Levetiracetam, marketed since 1999 [18], is an ASM that has been shown to be effective in various types of seizures. In the current study, we presented a simple, reproducible, and selective method for quantitively measuring LEV in human plasma samples. Analysis of plasma samples can be performed over 15 min, which is comparable or faster than the previously reported methods. We chose caffeine as an internal standard because it has superior extraction recovery and no interference due to limited use in ICU patients.

Drug analysis in biological samples as human plasma requires sample pretreatment to remove interfering components and proteins before analysis. Preliminary tests to choose the appropriate deproteinizing solvent and its volume were performed. Methanol and acetonitrile were examined. Acetonitrile was chosen as the deproteinizing solvent as it obtained higher % recovery results. The volume of 3 mL results in superior extraction efficiency when compared to 1.5 mL of deproteinizing solvent.
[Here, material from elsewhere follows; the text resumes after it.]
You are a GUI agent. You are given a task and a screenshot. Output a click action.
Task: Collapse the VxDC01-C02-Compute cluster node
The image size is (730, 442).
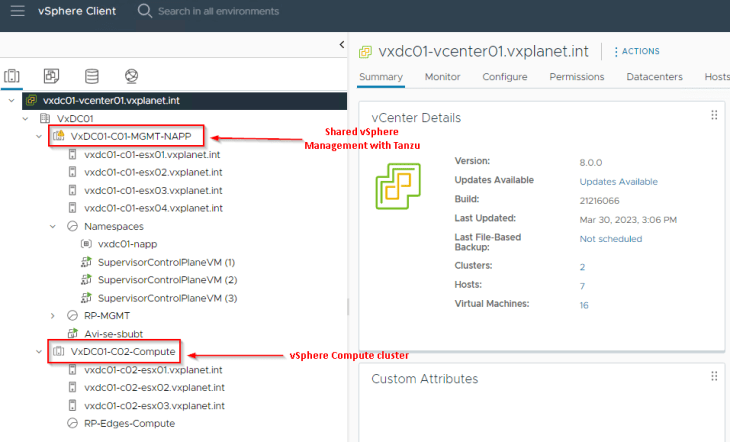pos(39,352)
Our method requires a single protein precipitation step, and only single isocratic pump and detection channel for our tested analyte, with sufficient extraction recovery (>76%).

Moreover, an essential advantage of the developed method when compared to the majority of methods reported is the apparently smaller volume of plasma samples needed (0.3 mL as opposed to 0.5–1 mL in most methods) [6,7,8,9,10], making this chromatographic method feasible for routine monitoring of LEV in human plasma. Additionally, we utilized only a simple isocratic mixture of water and acetonitrile without any buffers (as opposed to majority of reported methods) and that have added to the simplicity of our method and with no effect on the performance of separation [6,7,8,10,11,12,13,14,15,16]. Using buffers can have many pitfalls as affecting the column efficiency with routine use, adding to the complexity and cost of the method, and is time-consuming, owing to the time needed for extensive column wash after analysis. Nonetheless, stability of our method was assessed, and LEV was found to be stable at least 1 month either in stock solution or in human plasma at room temperature, refrigerator and at −80 °C, assuring safe handling, storage and analysis of LEV using our validated method. The proposed method also showed no significant carryover effect. Additionally, the reported reference concentration range for LEV for seizure control ranges between 12–46 mg/mL, and that falls within our validated range (3–80 mg/mL). Therefore, our developed method is feasible in different research activities and also routine LEV TDM.

5. Conclusions

In this study, we presented a fully validated chromatographic HPLC-UV method for the quantification of LEV in human plasma samples. The developed method was simple, reproducible, and sensitive. It was simple as we used a single mobile phase composition with no buffers and with a single extraction step. The developed method was also suitable to quantify LEV concentration ranges that cover the suggested LEV reference range used in clinical practice. This is in addition to the small sample volume required for analysis. Collectively, the simplicity of the method cuts the cost and time of analysis, making it more practical for day-to-day TDM practice and for research purposes.